*Request a:* In the records, starting with the line with "The width and height of the screenshot is (1516, 624)." and going on through the end of the records, write the lines again with "checkbox" changed to "toggle" and nothing else altered. Leave out the pictures.

───── Source excerpt

Studio album by John Rich
- Released: March 14, 2006
- Recorded: 1999
- Genre: Country
- Label: BNA/Legacy
- Producer: John Rich, Sharon Vaughn

John Rich chronology
| Rescue Me (2001) | Underneath the Same Moon (2006) | Son of a Preacher Man (2009) |

Singles from Underneath the Same Moon
- "I Pray for You" Released: July 24, 2000;

= Underneath the Same Moon =

Underneath the Same Moon is the second solo studio album recorded by John Rich. The album was recorded in 1999, after Rich departed from the country group Lonestar and before he joined Big Kenny in the duo Big & Rich. However, like Big Kenny's 1999 album Live a Little, this album was not released until 2006, after Big & Rich had released their first album. Rich also self-released an album in 2001, Rescue Me, though it was recorded after Underneath the Same Moon.

"I Pray for You" was a chart single on the Hot Country Songs charts for Rich in 2000, peaking at number 53. Kenny also recorded the song on Live a Little, and as Big & Rich, they would record the song again for their 2005 album Comin' to Your City.

Professional ratings
Review scores
| Source | Rating |
| Allmusic |  |

==Critical reception==
Stephen Thomas Erlewine of Allmusic gave the album two stars out of five, saying that it was "predictable, polished, and safe" in comparison to his works in Big & Rich, but said that "New Jerusalem" was "the most distinctive song" on the album.

──────────
───── Extracted material

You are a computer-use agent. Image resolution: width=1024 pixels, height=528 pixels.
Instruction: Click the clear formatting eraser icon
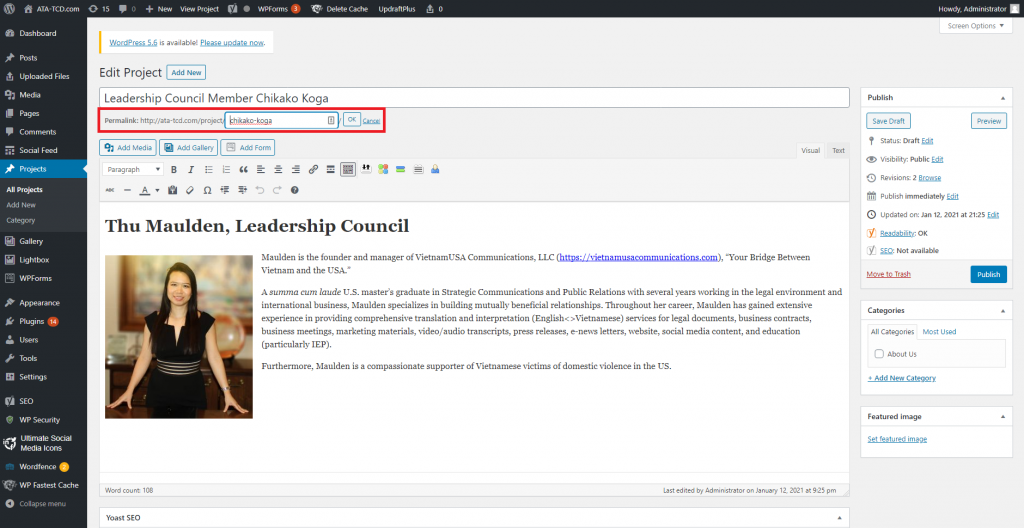coord(190,190)
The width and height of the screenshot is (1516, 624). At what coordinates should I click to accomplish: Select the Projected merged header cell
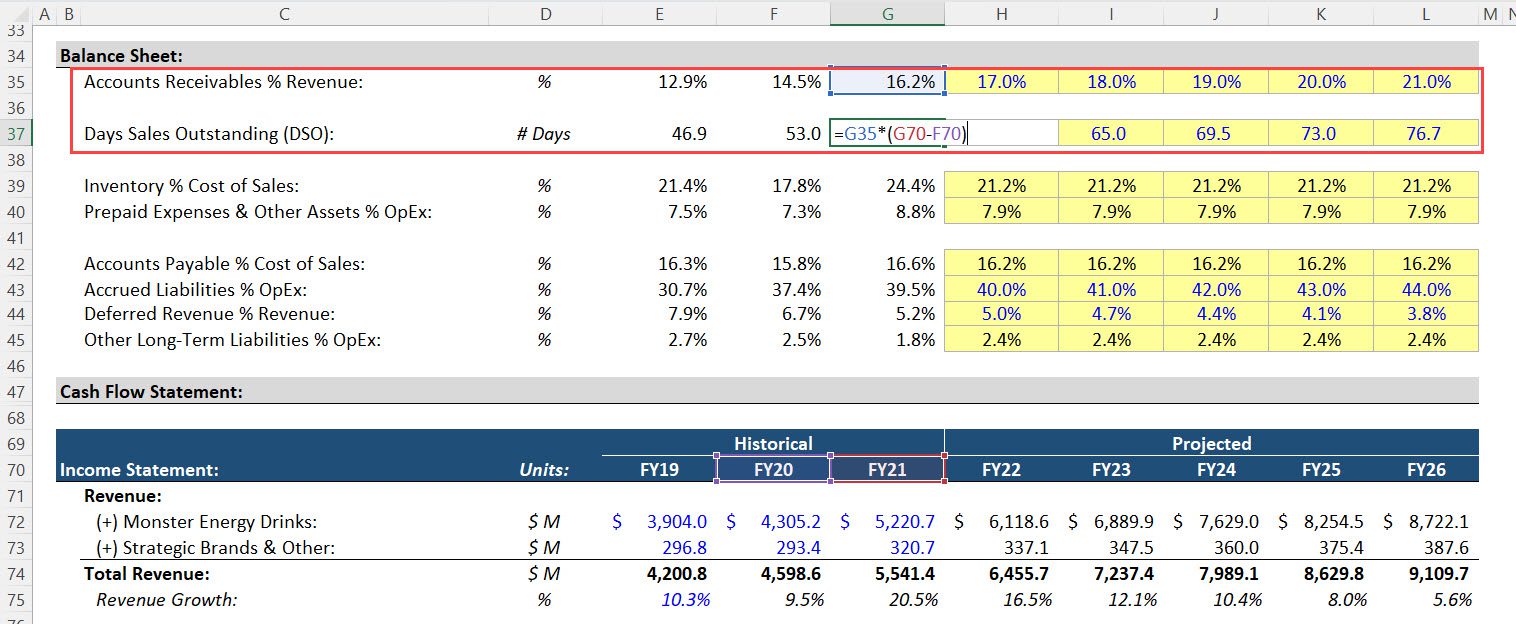point(1212,443)

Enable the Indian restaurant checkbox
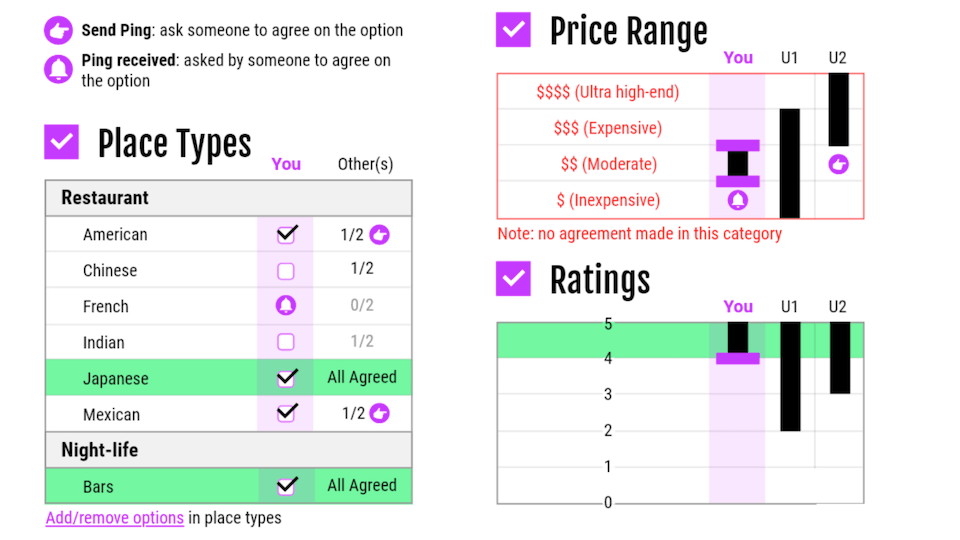pos(286,342)
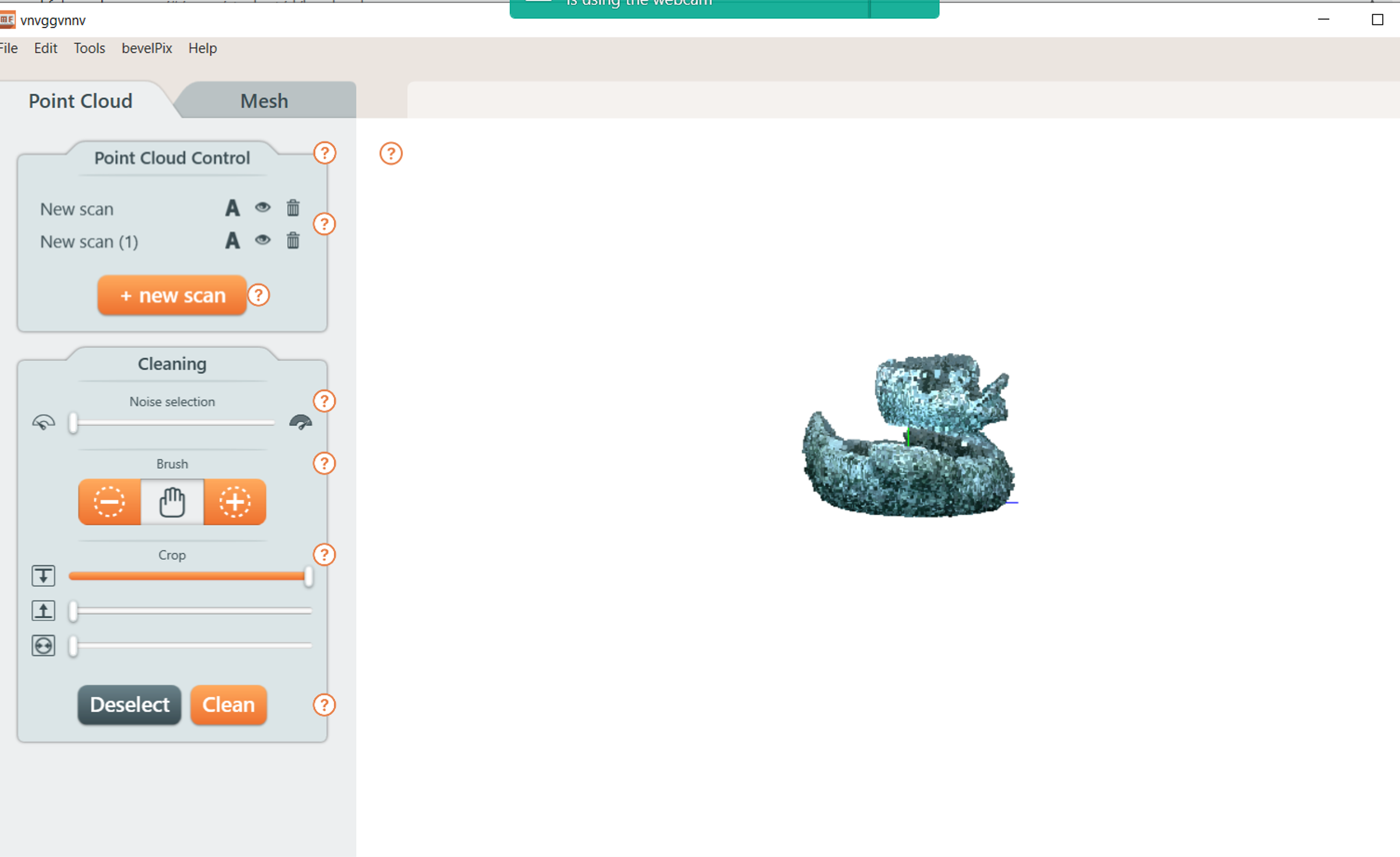The width and height of the screenshot is (1400, 857).
Task: Open the Help menu
Action: (x=201, y=47)
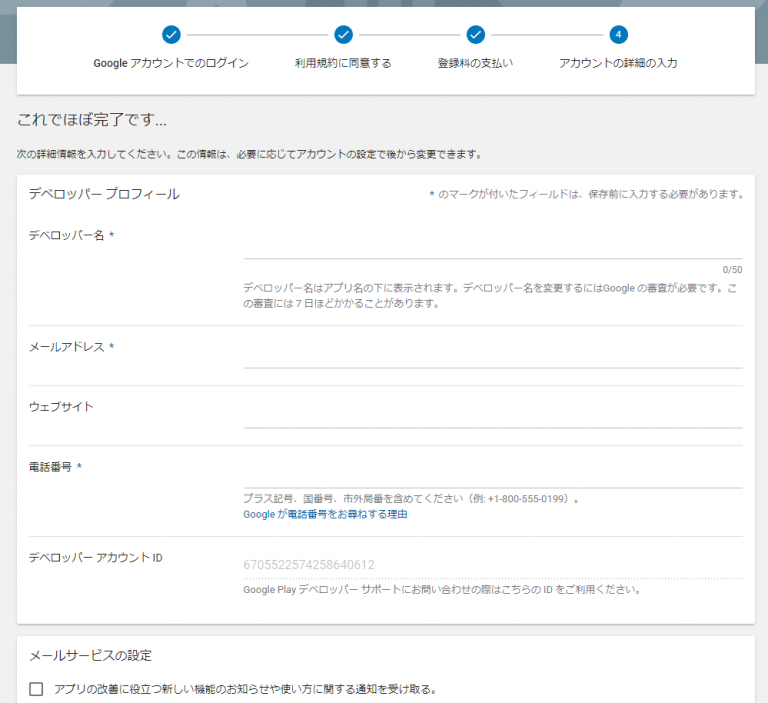Click the step 4 number circle icon

click(x=618, y=35)
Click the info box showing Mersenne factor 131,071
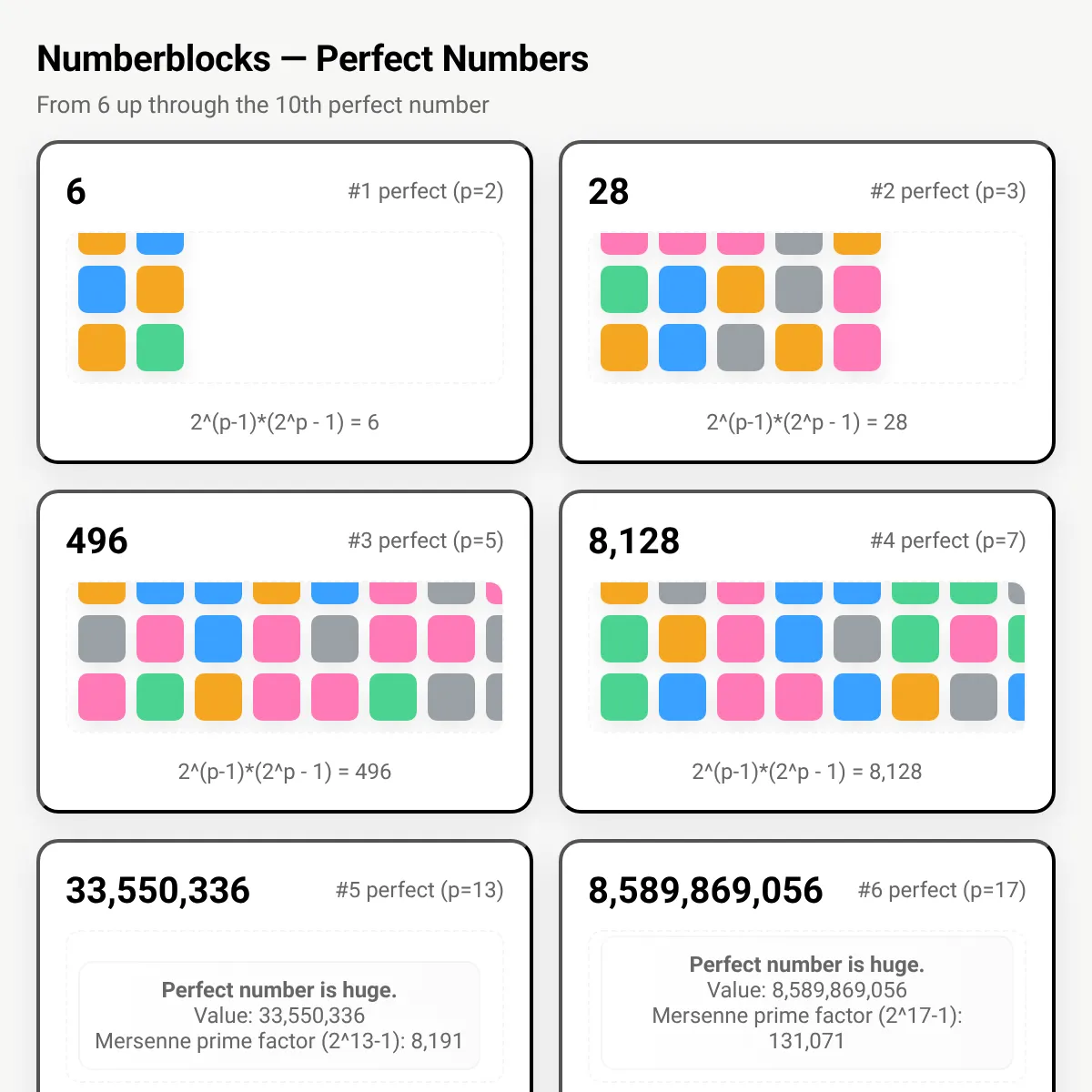The width and height of the screenshot is (1092, 1092). click(x=807, y=1003)
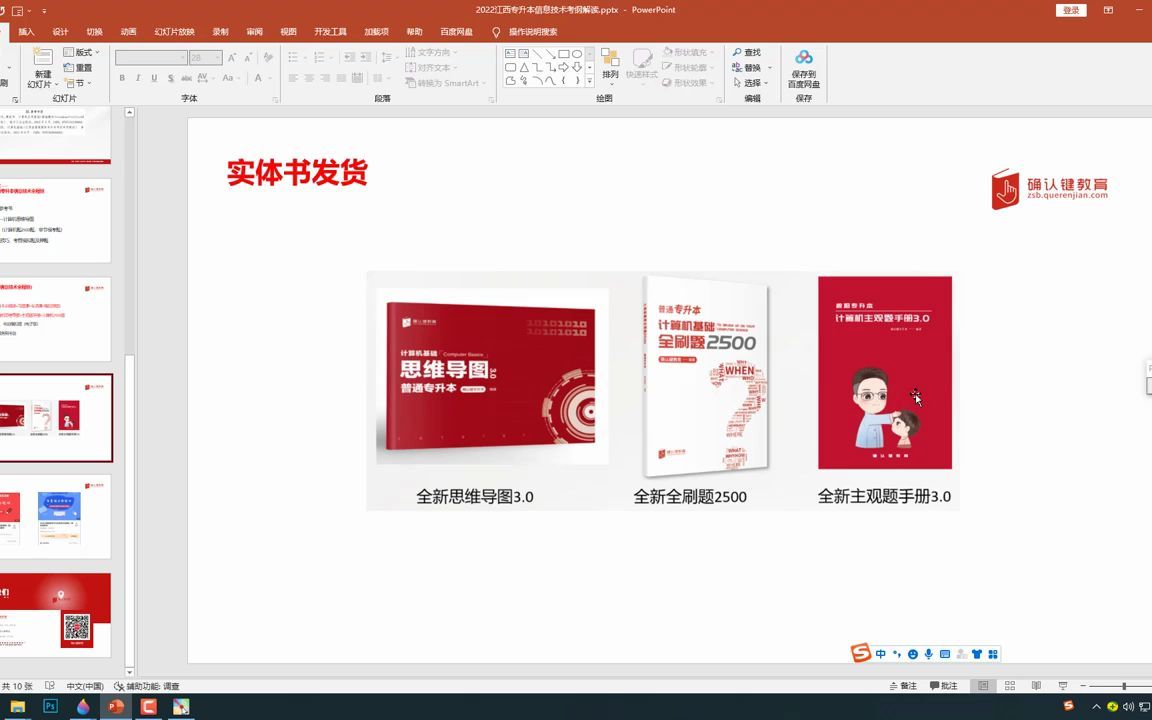Image resolution: width=1152 pixels, height=720 pixels.
Task: Switch to the 审阅 ribbon tab
Action: point(253,31)
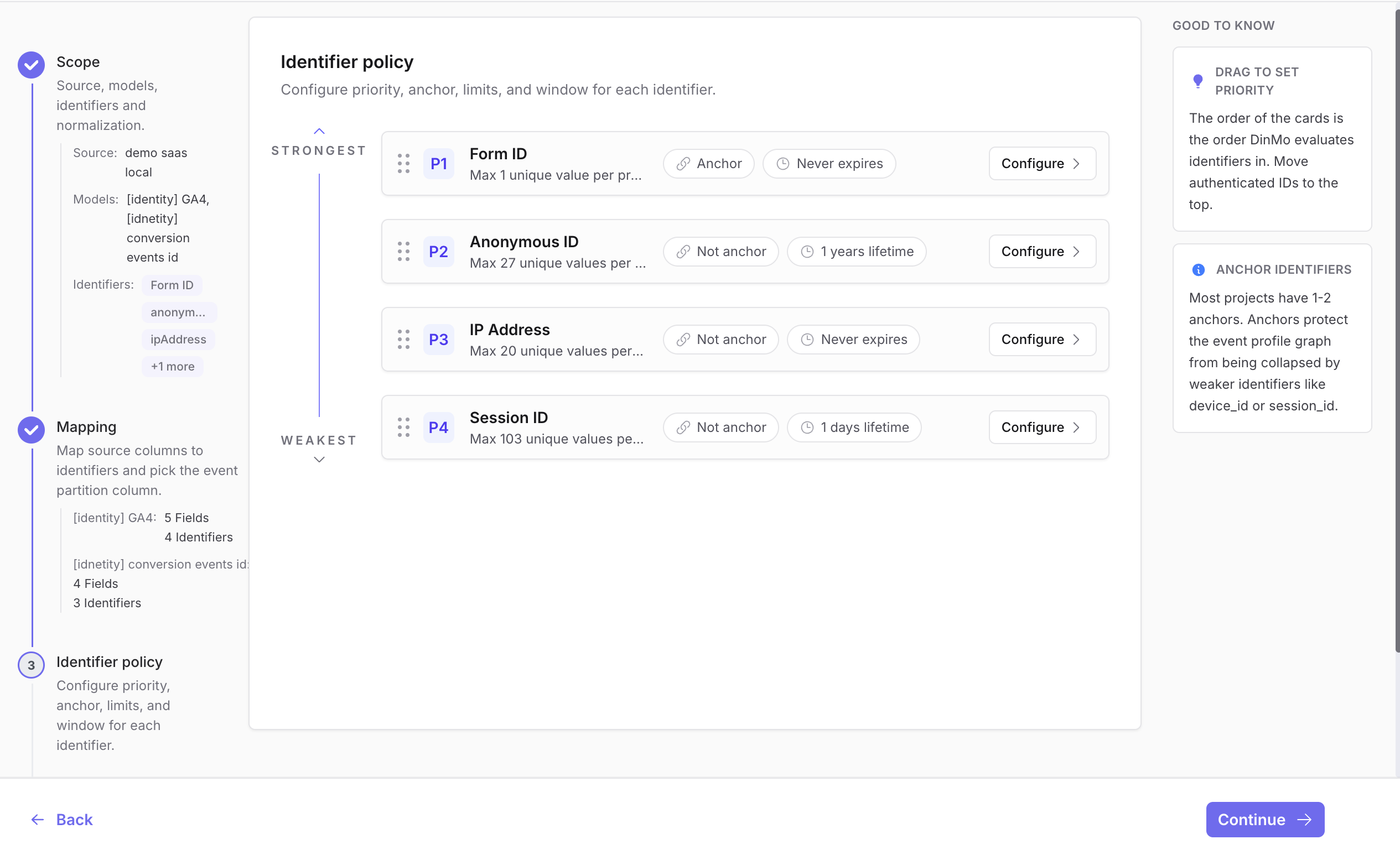Image resolution: width=1400 pixels, height=855 pixels.
Task: Click the info icon beside Anchor Identifiers
Action: tap(1197, 270)
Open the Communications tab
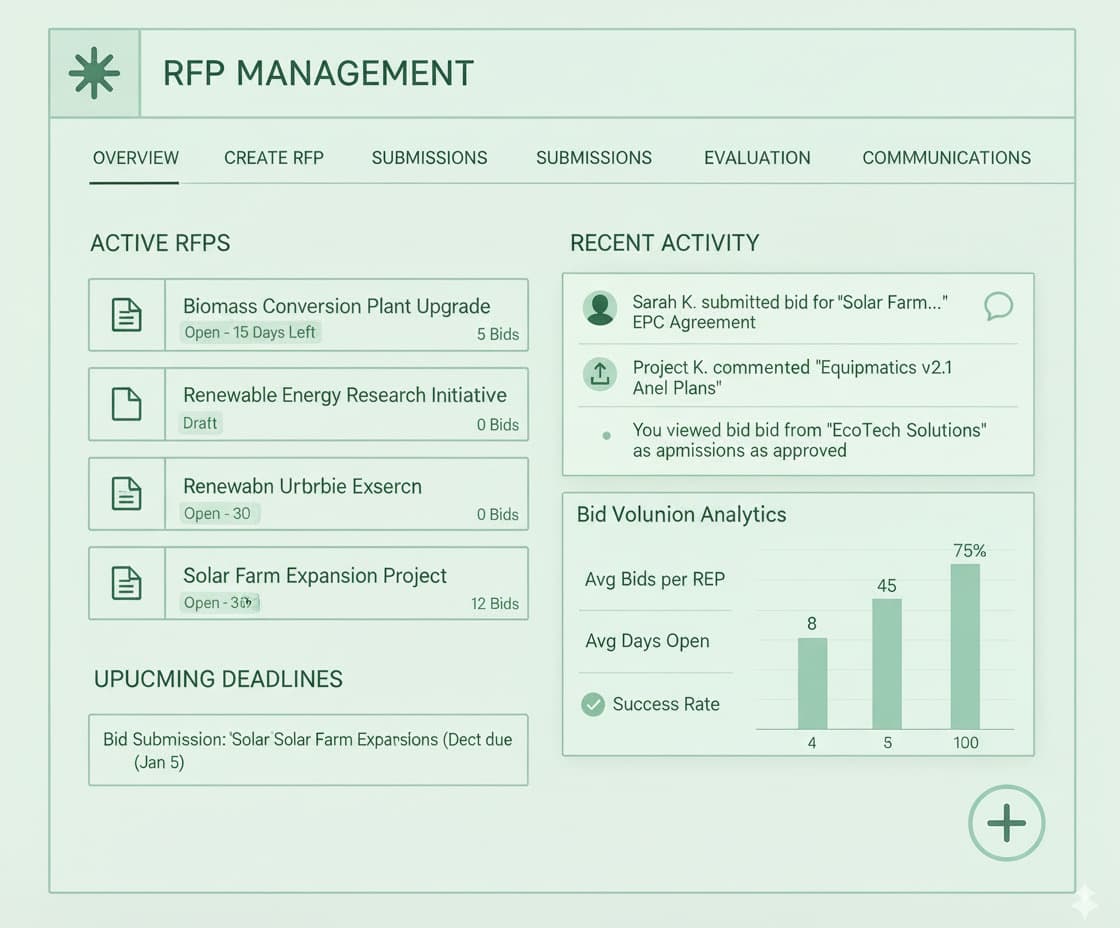1120x928 pixels. point(945,157)
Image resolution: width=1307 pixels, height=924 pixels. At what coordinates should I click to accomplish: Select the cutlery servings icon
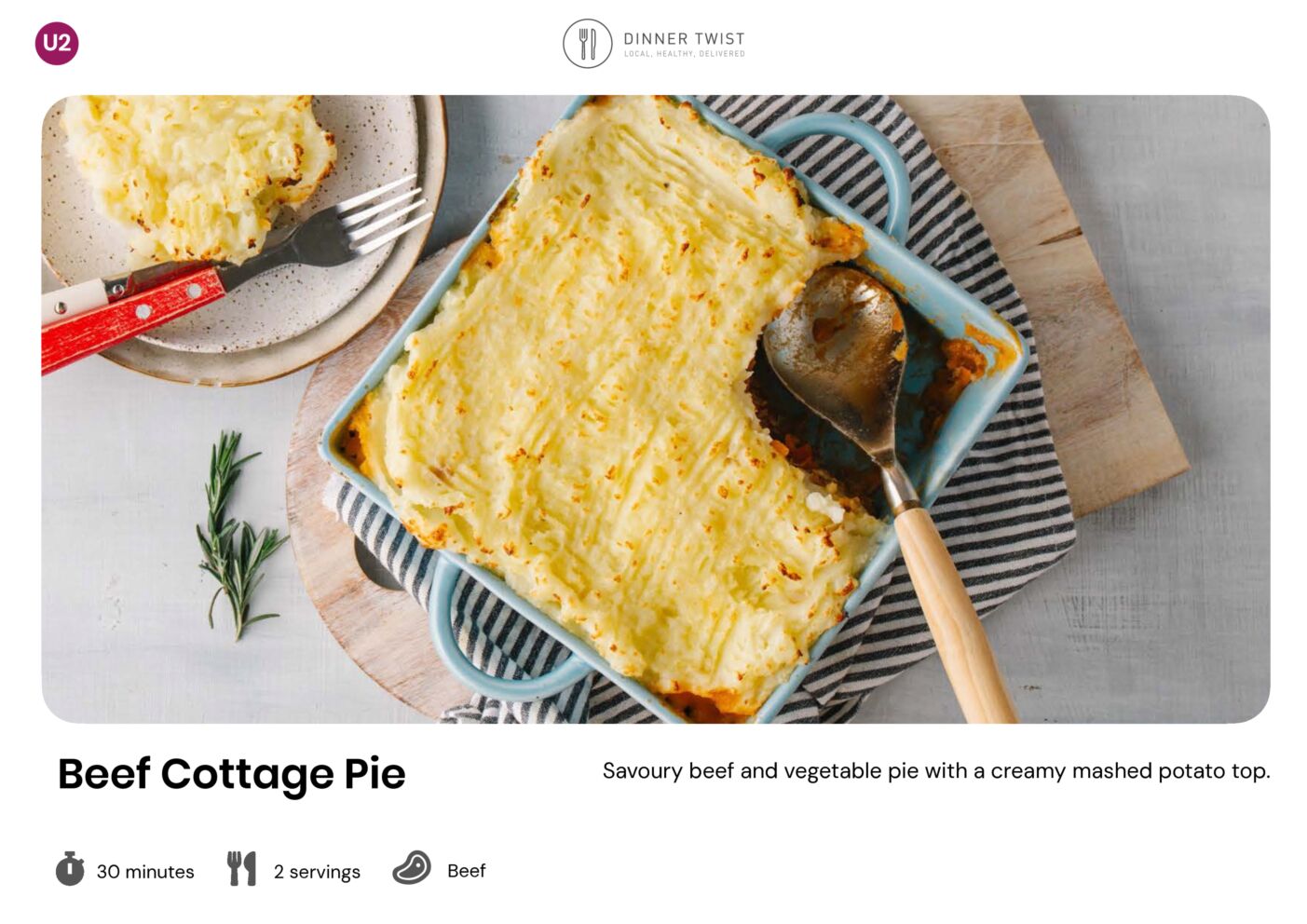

──────────

*Request b:* Turn the paragraph of the album article that begins "I Pray for You" was a chart single into a short bulleted list that keeps its main facts.

*Correct output a:*
The width and height of the screenshot is (1516, 624). At what coordinates should I click to accomplish: Select the Projected merged header cell
point(1212,443)

Enable the Indian restaurant toggle
pos(286,342)
The width and height of the screenshot is (1400, 857).
Task: Open the Help menu
Action: (x=201, y=47)
Click the step 4 number circle icon

click(x=618, y=35)
Click the info box showing Mersenne factor 131,071
The width and height of the screenshot is (1092, 1092). click(x=807, y=1003)
Image resolution: width=1152 pixels, height=720 pixels.
Task: Switch to the 审阅 ribbon tab
Action: point(253,31)
Image resolution: width=1400 pixels, height=855 pixels.
Task: Click the info icon beside Anchor Identifiers
Action: tap(1197, 270)
Open the Communications tab
1120x928 pixels. point(945,157)
Image resolution: width=1307 pixels, height=924 pixels. At what coordinates should I click to accomplish: Select the cutlery servings icon

*Correct output b:*
- "I Pray for You" charted on the Hot Country Songs charts for Rich in 2000 and peaked at number 53.
- Kenny also recorded the song on Live a Little.
- As Big & Rich, they recorded it again for their 2005 album Comin' to Your City.